- [PROBLEM DESCRIPTION]: Write out every line of the entries below word for word, leaving out the pictures.

(Stored data)
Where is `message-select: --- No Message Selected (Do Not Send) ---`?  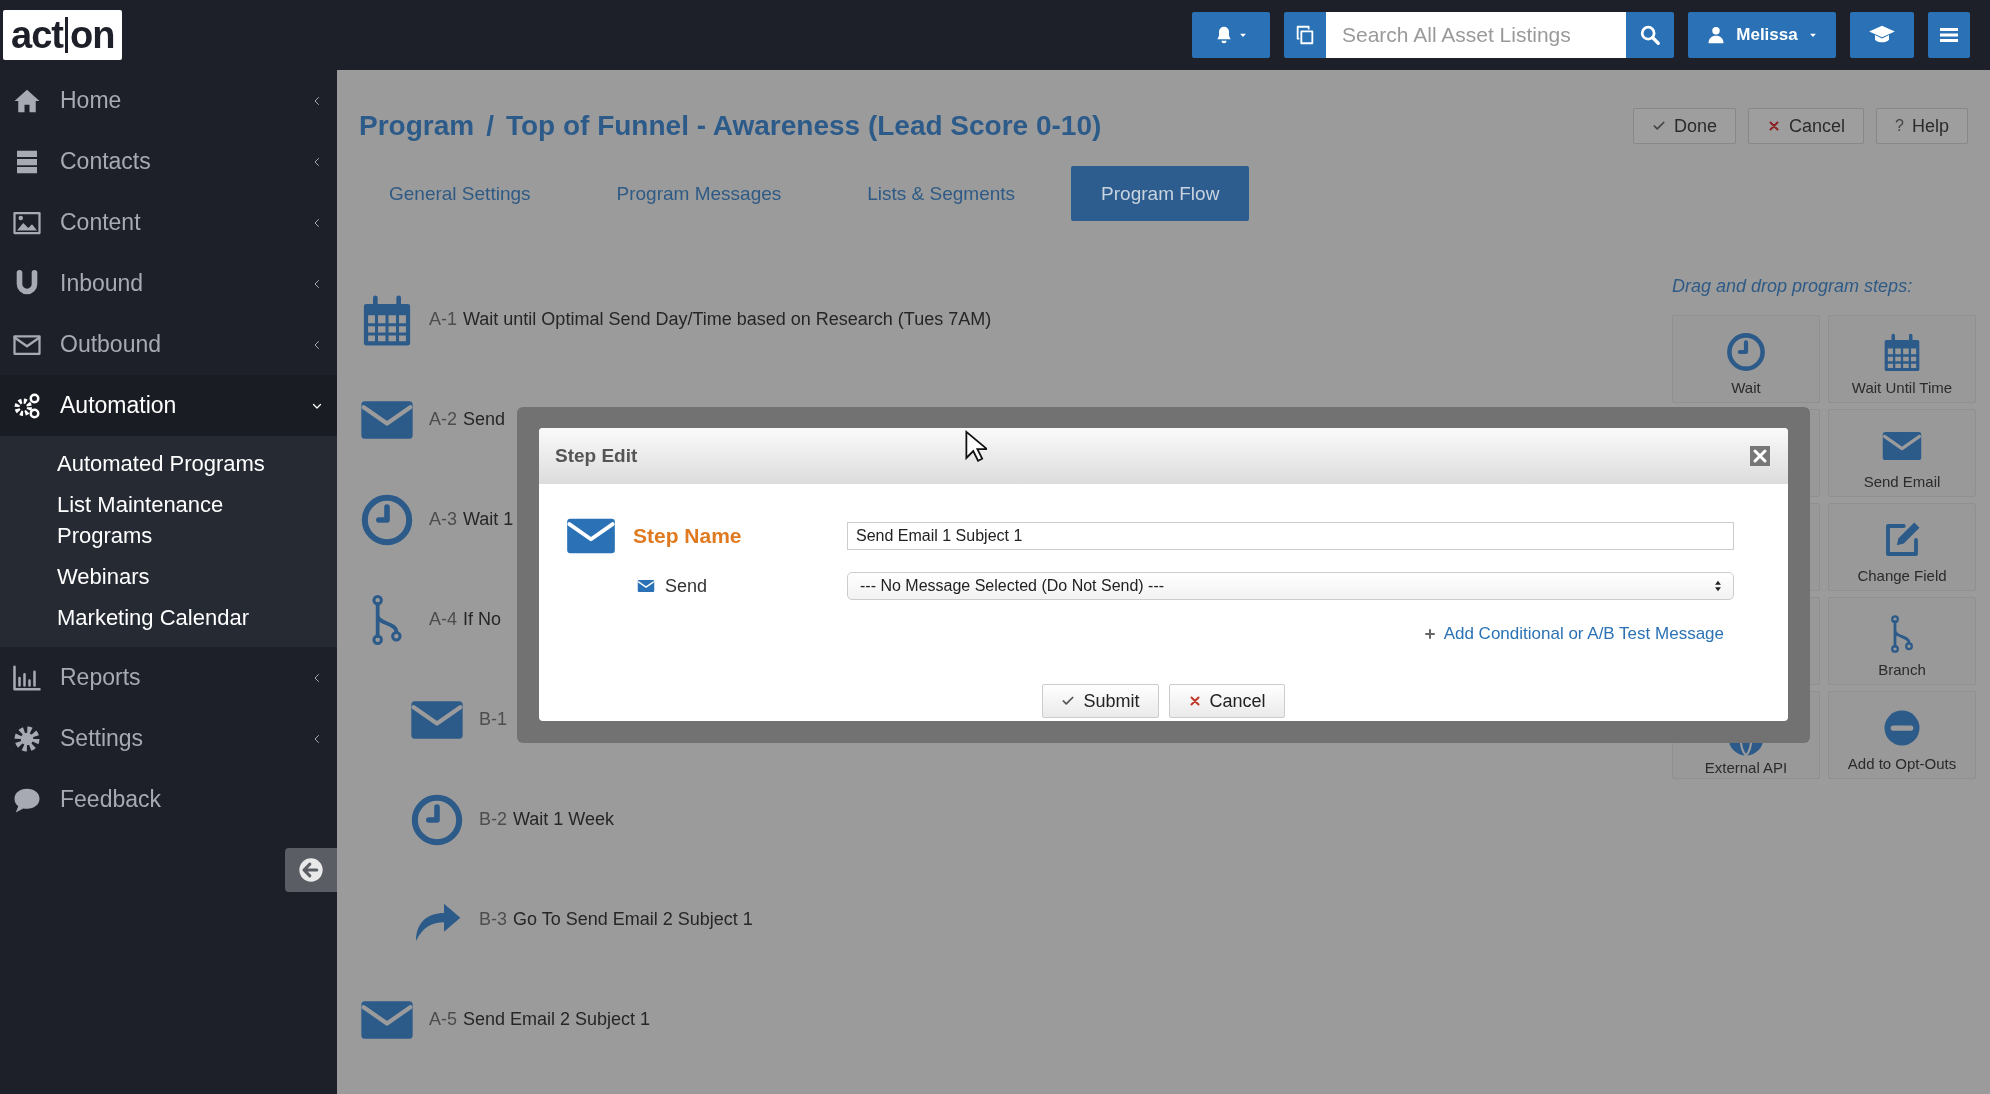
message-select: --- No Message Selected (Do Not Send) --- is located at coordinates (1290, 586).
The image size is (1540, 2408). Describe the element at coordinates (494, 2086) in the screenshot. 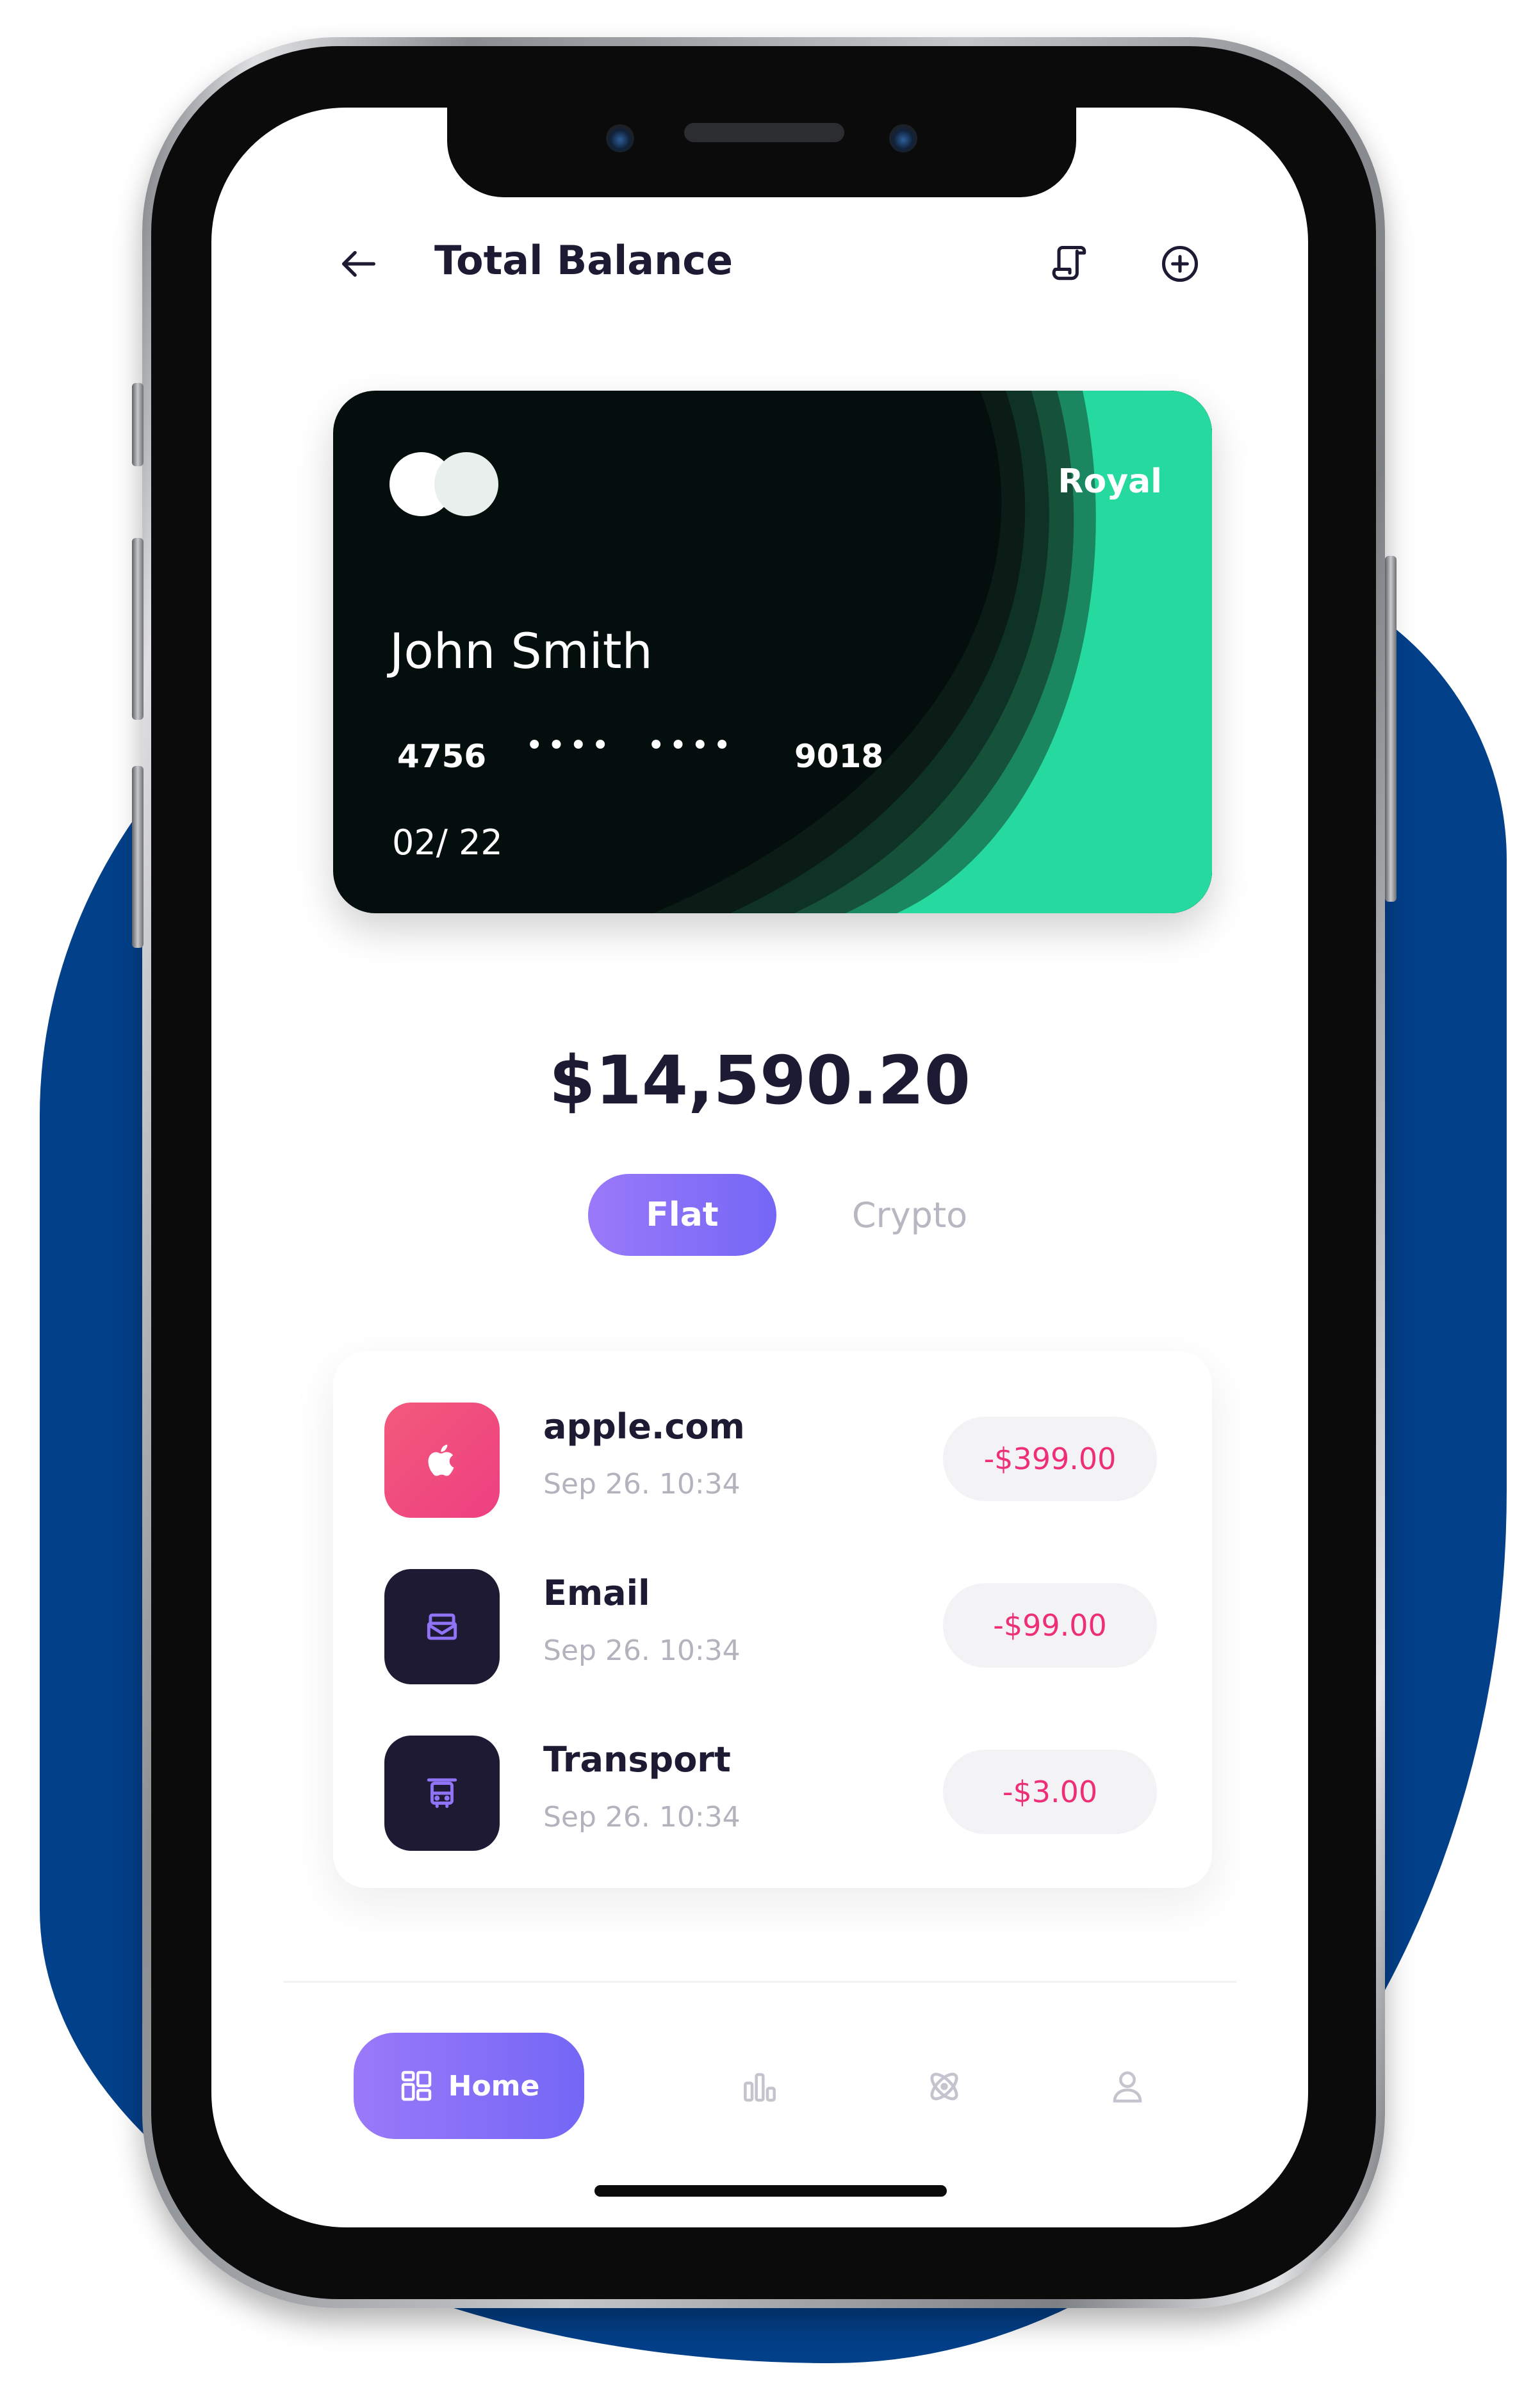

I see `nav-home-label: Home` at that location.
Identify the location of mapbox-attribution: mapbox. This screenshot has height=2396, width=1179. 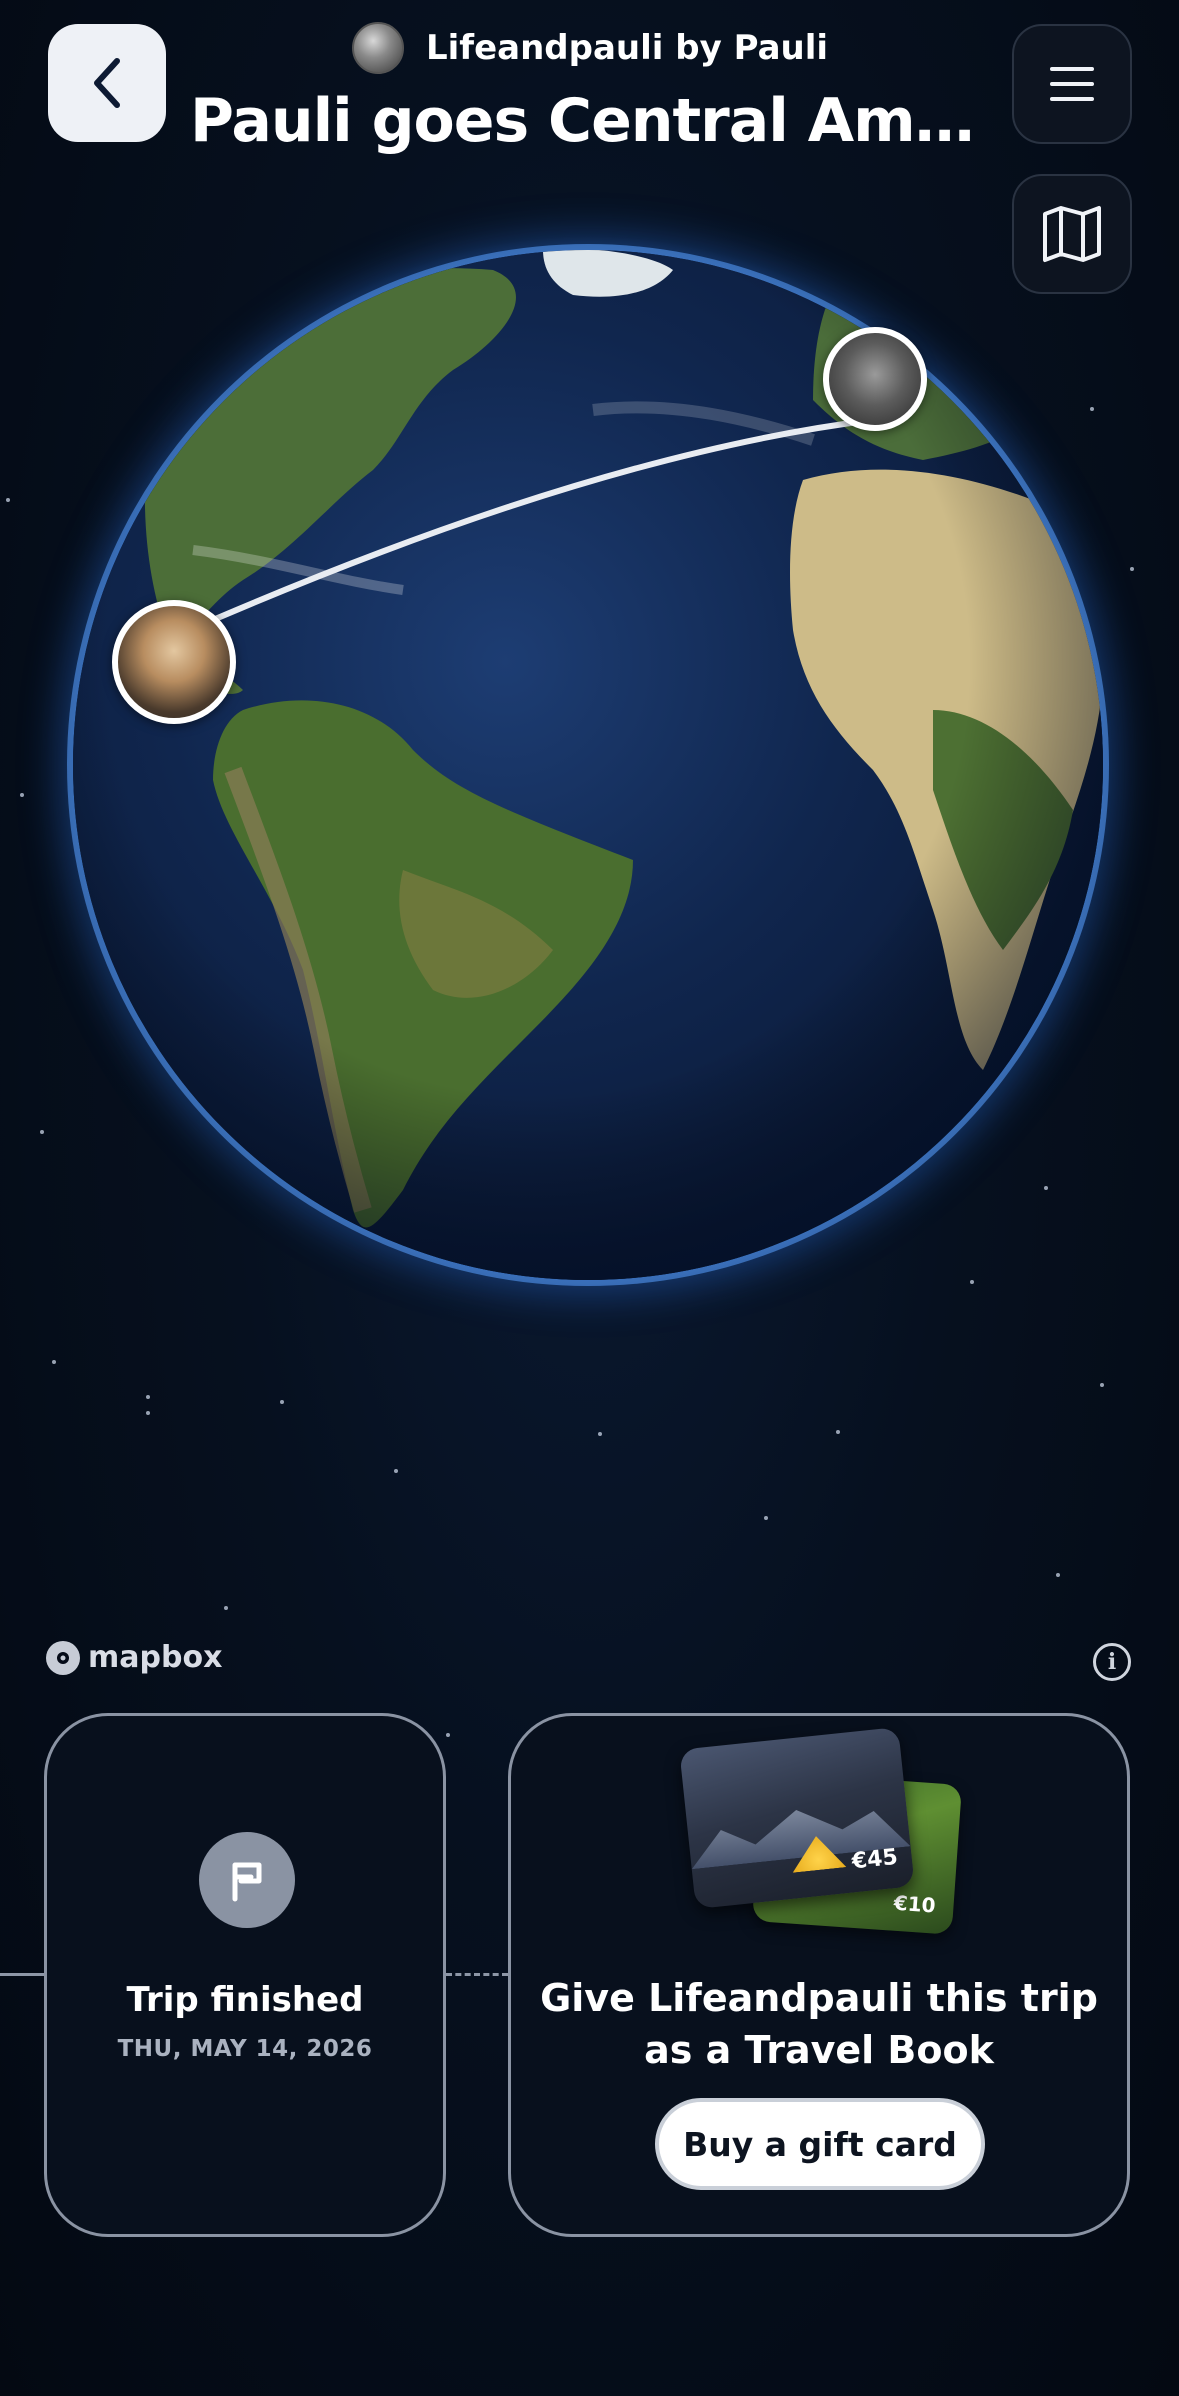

- [OUTPUT FOR THIS EXERCISE]:
Where is `message-select: --- No Message Selected (Do Not Send) ---`?  
message-select: --- No Message Selected (Do Not Send) --- is located at coordinates (1290, 586).
The image size is (1540, 2408). Describe the element at coordinates (494, 2086) in the screenshot. 

I see `nav-home-label: Home` at that location.
Identify the location of mapbox-attribution: mapbox. This screenshot has height=2396, width=1179. 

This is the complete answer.